Is nostalgia a cheap emotional attachment; or a respectful nod to the past?

I've been thinking about this for a while. It makes me dredge up several random memories. First, referring to the the Disney movie "Cars" as "a cheap nostalgia" in order to market rides, games and toys. I thought later that I had insulted my father-in-law who had really liked the movie. Second, an unjustified preferential bias towards "modern" furniture while I was an Industrial Design undergrad in the 90s - (think of terms like "timeless design" or even better "universal aesthetic"). Third; my sudden (not that sudden) shift towards things that are older, made in the USA, even dare say "old-fashioned" -- all of this seemingly in step with everybody else my age.

As I grew older I looked back at that expensive modern design I shrugged: Nerds. Who cares about my Marcel Breuer chair? It looks weird next to my junky college furniture anyway. Yet, my own work as an artist is in every way trying to reference something that was at the core of modern art making philosophy... These three random thoughts represent a vignette into my past thinking about nostalgia (or what I labeled nostalgia): Cheap. Easy. Lazy. I scoffed at terms like "Vintage" or worse "Retro". I would save my money and heart for objects of quality, and fashion-less aesthetic, simple colors, simple lines, fabrics, materials. Hmmm.Where were they? Obviously, if you are 25 yrs old and up, you have been a witness to the great disappearance of variety in the world of things. Choose your weapon: Walmart or Target.

Suddenly there were realizations when I started searching for good woodworking tools: the better stuff was older. The tools of today are mass-produced garbage. Time to revisit my nose-thumbing at nostalgia.

Scene shift.

You can walk the dark side streets of Telegraph Avenue during the Fisrt Fridays of every month of the year during Oakland Art Murmur and feel like you're in a Dickens novel (except that people didn't drink PBR in Dickens novels). At first it annoyed me: the young in CA actually dressing in rags, top hats, riding rusty bicycles with absurd mustaches and old leather soled shoes -- drinking tonics from glass jars. Nerds. They might as well be buying blue jeans with pre-ripped holes in them.


But then, I started to connect the things on display here -- the galleries, the handmade art work, the movement towards craft, whimsical items, kicking down the door of high art yet again. Could this be a revival instead of nostalgia? Looking to the past not for fashion ques or cute memories...but searching for a deeper narrative... Was this qualitatively different than the noticeable up-tick in 80s fad-fashion among high school teens this past five years?

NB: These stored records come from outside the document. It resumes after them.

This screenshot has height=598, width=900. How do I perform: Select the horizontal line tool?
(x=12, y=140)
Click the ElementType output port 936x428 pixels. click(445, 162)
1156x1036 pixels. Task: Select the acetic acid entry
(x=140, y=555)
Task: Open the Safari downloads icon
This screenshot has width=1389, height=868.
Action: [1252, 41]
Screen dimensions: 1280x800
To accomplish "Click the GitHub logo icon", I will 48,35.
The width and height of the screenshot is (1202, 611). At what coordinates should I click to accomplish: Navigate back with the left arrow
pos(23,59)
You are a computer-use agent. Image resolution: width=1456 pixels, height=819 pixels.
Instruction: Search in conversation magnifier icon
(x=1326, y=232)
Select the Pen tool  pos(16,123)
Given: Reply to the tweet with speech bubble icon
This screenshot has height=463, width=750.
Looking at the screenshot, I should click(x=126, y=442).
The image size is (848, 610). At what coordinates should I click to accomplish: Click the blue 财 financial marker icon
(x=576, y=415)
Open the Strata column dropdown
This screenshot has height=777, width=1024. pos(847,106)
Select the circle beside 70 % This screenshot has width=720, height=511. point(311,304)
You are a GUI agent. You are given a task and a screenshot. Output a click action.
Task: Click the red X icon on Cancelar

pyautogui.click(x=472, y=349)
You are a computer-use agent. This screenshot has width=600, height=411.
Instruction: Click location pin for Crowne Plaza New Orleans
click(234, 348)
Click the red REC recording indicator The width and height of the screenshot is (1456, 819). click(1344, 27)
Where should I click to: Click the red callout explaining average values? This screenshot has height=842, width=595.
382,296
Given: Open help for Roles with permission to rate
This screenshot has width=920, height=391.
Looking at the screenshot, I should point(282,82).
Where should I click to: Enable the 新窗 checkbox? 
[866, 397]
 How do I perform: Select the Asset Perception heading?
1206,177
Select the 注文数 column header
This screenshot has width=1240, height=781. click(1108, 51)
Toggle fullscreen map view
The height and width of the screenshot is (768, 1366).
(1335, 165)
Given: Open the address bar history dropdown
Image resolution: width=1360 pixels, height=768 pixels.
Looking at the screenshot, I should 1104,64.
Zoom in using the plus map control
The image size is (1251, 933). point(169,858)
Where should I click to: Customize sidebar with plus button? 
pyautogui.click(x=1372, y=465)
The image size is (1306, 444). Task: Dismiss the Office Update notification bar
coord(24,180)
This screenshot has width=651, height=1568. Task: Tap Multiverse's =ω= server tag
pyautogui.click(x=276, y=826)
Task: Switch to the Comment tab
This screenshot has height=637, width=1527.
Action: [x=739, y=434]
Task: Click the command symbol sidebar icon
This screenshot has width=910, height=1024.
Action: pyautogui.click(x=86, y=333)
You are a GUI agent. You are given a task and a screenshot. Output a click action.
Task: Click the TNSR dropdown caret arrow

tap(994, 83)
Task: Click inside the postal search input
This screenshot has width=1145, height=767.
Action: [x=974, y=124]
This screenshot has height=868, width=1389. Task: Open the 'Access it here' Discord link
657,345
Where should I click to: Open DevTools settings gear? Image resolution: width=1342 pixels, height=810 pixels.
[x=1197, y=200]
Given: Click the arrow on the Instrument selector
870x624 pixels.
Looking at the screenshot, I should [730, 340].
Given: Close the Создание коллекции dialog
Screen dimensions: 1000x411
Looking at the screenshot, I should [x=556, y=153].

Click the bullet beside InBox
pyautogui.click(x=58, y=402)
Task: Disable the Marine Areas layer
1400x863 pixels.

Is there a real phenomenon happening out in that murky idea journalists sometimes refer to as "American Life" that is more than nostalgic? Did the past have something right? What is it that people are attracted to? Is it Harry Potter movies driving Art Murmur fashion? -- or could it be that well made objects, handmade, or machine-made and hand-loved, hold a higher value in our lives even as they live out their purpose of utility? Or is it because they are increasingly rare? Or is it the skill that is embodied in well made objects that is increasingly rare? --like a dwindling precious metal?

I leave us with the above example: my Stanley #65 Low Angle Block Plane. This is a woodworking tool that cannot be purchased today in its equivalent price or form (or excellence of utility). Its not that the technology used to make it is a lost secret -- what is lost is the care and fineness of the makers and designers. This completely mundane, old school tool, put to comparative use alongside an "equivalent" modern version purchased from Home Depot would make even the staunchest futurologist groan the cliche, "They just don't make 'em like they used to..."

- Mechanism Busboy Berkeley, CA

Comments

Admin said…
o m g

This is great, I am tweeting it and sharing it on Facebook. The sad part is , I had that same chair. Got it out of "bulk trash" and had it sitting outside some flea market on my lawn. This kid offered me $150 for it, I thought he was joking so I told him give me $20. I think the joke was on me as now I realize he was serious.